Poi, nel 2016, a Catanzaro è arrivato come procuratore della Repubblica Gratteri e grazie alla sua determinazione ha ottenuto più magistrati e forze dell’ordine e  ha cominciato a lavorare portando a Catanzaro l’esperienza che aveva maturato a Reggio Calabria.

Una battaglia durissima che deve fare i conti con una corruzione profonda: gli interessi della ndrangheta hanno trovato occhi e orecchie tra i professionisti della giustizia, avvocati, forze  dell’ordine e persino  magistrati nel “sistema Catanzaro” che garantiva impunità e sentenze aggiustate anche agli ndranghetisti. I nemici di Gratteri non sono solo “fuori”, ma anche “dentro” il palazzo di Giustizia .

Ho deciso di raccontare questa storia  per una delle puntate di  Presadiretta perché mostra bene qual è la sfida dell’Italia che ci aspetta in questo 2021, un anno che si prospetta veramente    difficile: passare dalla chiacchiere ai fatti e ridurre la distanza enorme che c’è tra  le  parole del dibattito pubblico e le realizzazione concrete, una distanza insopportabile, la vera palla al piede dell’Italia.

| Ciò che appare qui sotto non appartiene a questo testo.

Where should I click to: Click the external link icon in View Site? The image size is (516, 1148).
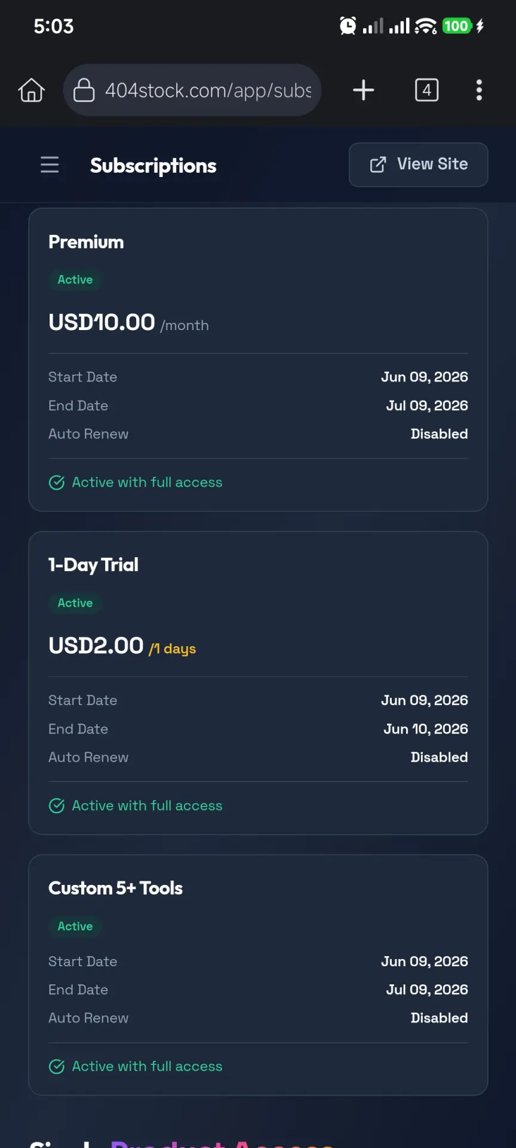pos(378,164)
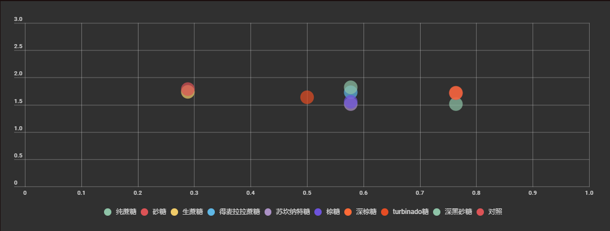
Task: Click the blue 得麦拉拉蔗糖 legend marker
Action: pyautogui.click(x=211, y=212)
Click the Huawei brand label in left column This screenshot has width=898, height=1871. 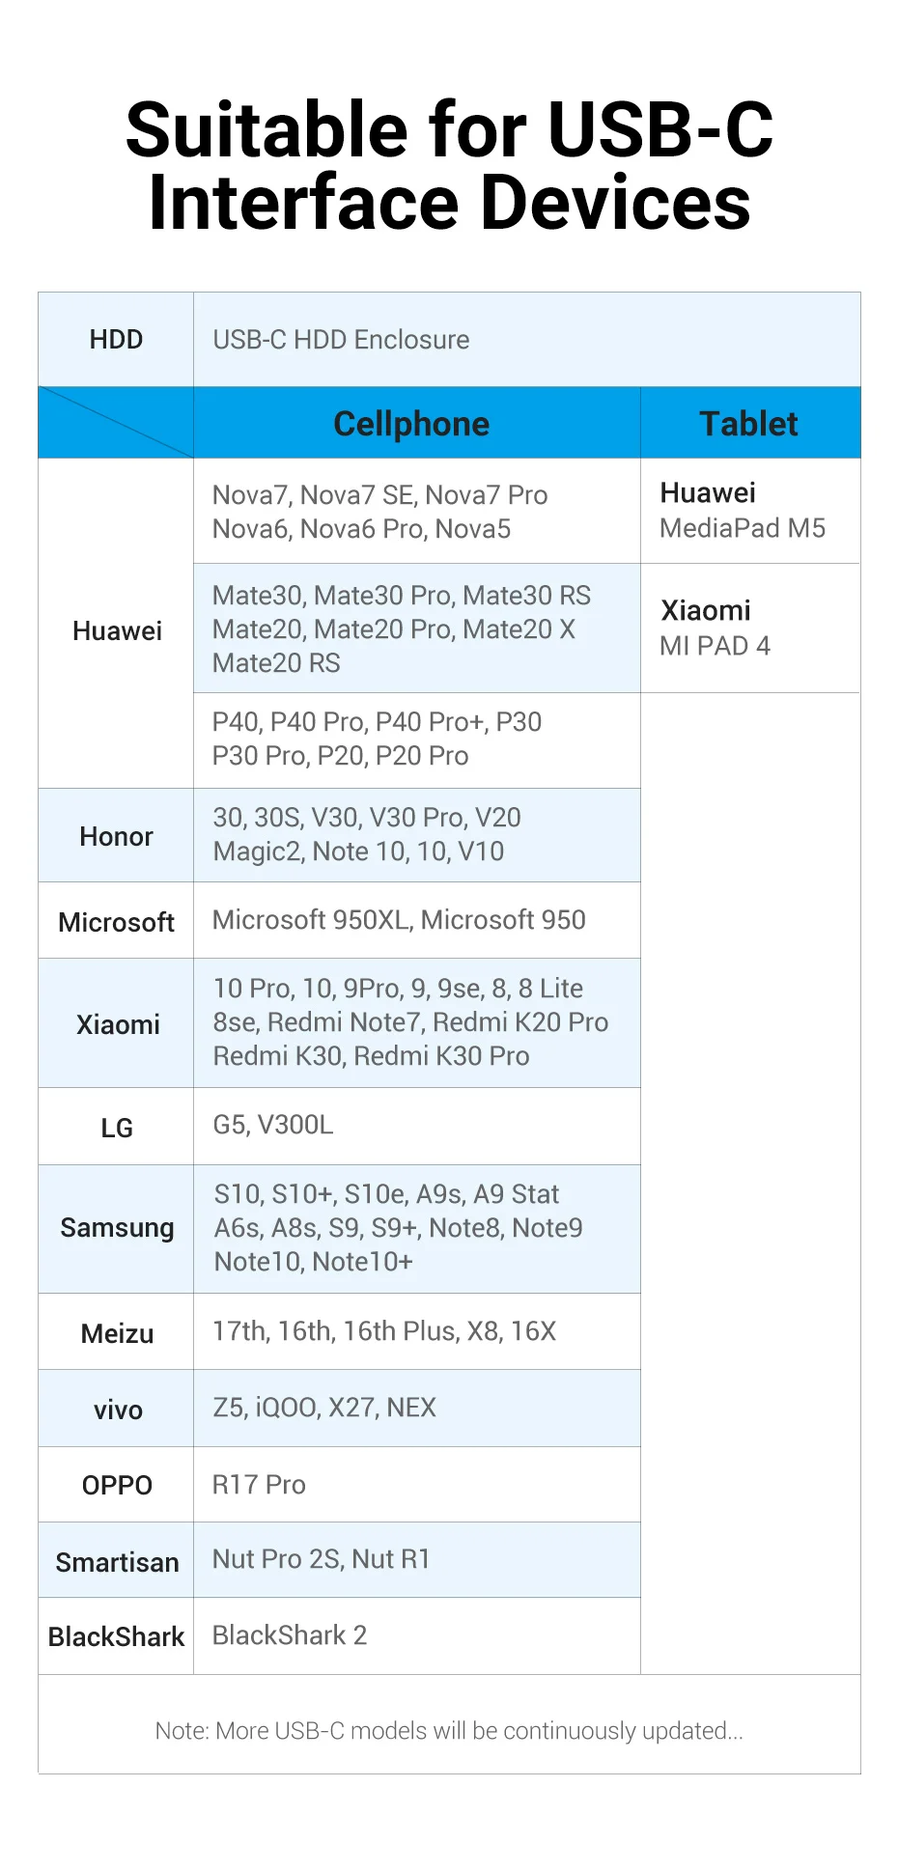click(x=117, y=631)
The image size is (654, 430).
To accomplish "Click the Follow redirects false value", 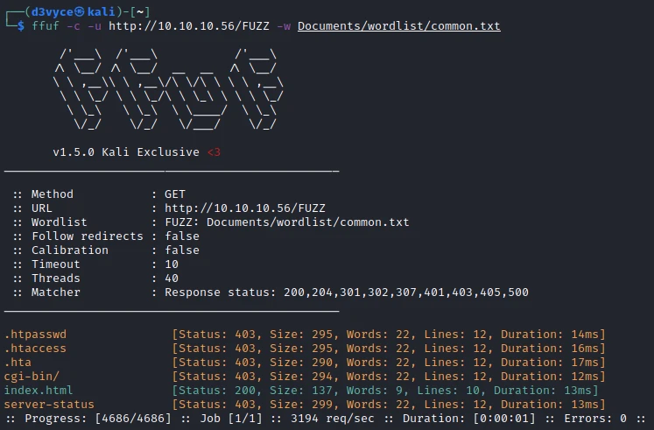I will click(x=182, y=236).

Per anni gli operatori della giustizia, soprattutto quelli in prima linea contro la criminalità organizzata hanno lanciato l’allarme, ci hanno avvertito che quando lo Stato lascia un territorio la criminalità organizzata lo occupa immediatamente. E così è stato,non solo a Vibo Valentia ma in tutta Italia. Tante parole sul dovere dell’antimafia, troppi pochi fatti.   

Gli errori della seconda ondata

Lo vediamo con la battaglia della salute che ancora ci vedrà impegnati nel 2021. In un’altra delle puntate mostreremo le tante occasioni perse per attrezzarci all’arrivo della seconda ondata.

Se oggi dobbiamo registrare l’aumento dei numeri del contagio e quello giornaliero dei deceduti, è perché non siamo stati capaci di sfruttare i mesi che ci separavano dal “generale autunno” per implementare i servizi di tracciamento, isolamento e ricostruzione delle catene epidemiologiche . E quando i numeri sono saltati ci siamo ritrovati nella situazione del marzo,aprile del 2020: con i reparti Covid e le terapie intensive piene  e una quota di morti in più determinata dall’impossibilità di gestire numeri così alti.

Eppure si era scritto e detto, ai più alti livelli della politica e della scienza: non si contiene una pandemia negli ospedali,  occorre una forte Medicina del Territorio , bisogna implementare i Dipartimenti di Prevenzione, ci vogliono più medici e infermieri . Sono rimaste parole , ancora una volta, per l’incapacità del sistema Italia di mettere in opera  velocemente, persino quello su cui tutti sono d’accordo, a fronte peraltro di risorse stanziate.

Oggi abbiamo uno strumento in più, il vaccino e di questo dobbiamo ringraziare la ricerca scientifica che in tutto il mondo è riuscita a realizzare un vero e proprio miracolo.

La sanità pubblica uscirà comunque  con le ossa spezzate, come testimonia l’aumento esponenziale di decessi dovuti a tutte le patologie, certificato dall’Istat che calcola dal 1 gennaio del 2020 ad agosto un più 8,6 per cento. Significa che mentre ci occupavamo del Covid aumentavano i decessi per tutte le altre patologie gravi, saltavano gli screening, gli interventi di elezione e si bloccava l’emigrazione sanitaria che aveva consentito a chi abitava nelle Regioni meno efficienti di farsi curare dove i livelli essenziali di assistenza venivano garantiti al meglio delle possibilità cliniche e al passo con il progresso della ricerca.

Quando metteremo mano a portafoglio e idee per riformare davvero il servizio sanitario nazionale, dopo 10 anni di tagli che lo hanno messo in ginocchio?

Quando coglieremo l’occasione della sfida che ci ha lanciato il coronavirus per aumentare le risorse su prevenzione e territorio ? Come mettiamo mano allo scandalo di avere tante sanità diverse a seconda della regione in cui si vive?  Da noi c’è sempre un “dopo”,  che rischia di non arrivare mai, o di arrivare troppo tardi.